WORK REQUIRED: Summarize the pandas forum thread in two sentences.

TEXT SECTION:
******

Pandas Question (Week 2 Notebook 1)

I’m confused on how this works:

for sentiment in data.sentiment.unique():
    ix = index[data.sentiment == sentiment]
    ax.scatter(data.iloc[ix].positive, data.iloc[ix].negative, c=colors[int(sentiment)], s=0.1, marker='*', label=sentiments[int(sentiment)])

data.sentiment == sentiment evaluates to True or False, so how does it get a value out of this?

Hi Alistair,

You are correct, ‘data.sentiment == sentiment’ returns a True or False value but not a single bool but an array/list of it. Basically for every row in the dataframe you’ll have a True or False value.

So, let’s say, if the data dataframe has 100 rows with 2 unique values of sentiments: happy and sad. then data.sentiment.unique() will return 2 values -: happy and sad.
Then when you loop over it and write index[data.sentiment == sentiment], it’s equivalent of writing index[True, True, False, …, False, True], basically True wherever the row sentiment matches the current sentiment in the for loop.
Then, index[True, True, False, …, False, True] basically returns all indices where the value was set to True and filters out the wherever the value was False.

Hope this helps.

1 Like

Thank you!! That makes sense! :slight_smile:

******

DATA BLOCK:
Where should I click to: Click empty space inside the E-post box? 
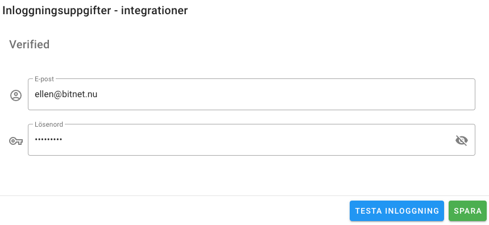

******

COMPLETE ANSWER: A user is confused by a loop from a Week 2 notebook and asks how `index[data.sentiment == sentiment]` gets a value when the comparison evaluates to True or False. A reply explains that the comparison returns an array with a True or False value for every row, so indexing with it returns all indices where the value is True and filters out those where it is False, and the asker says this makes sense.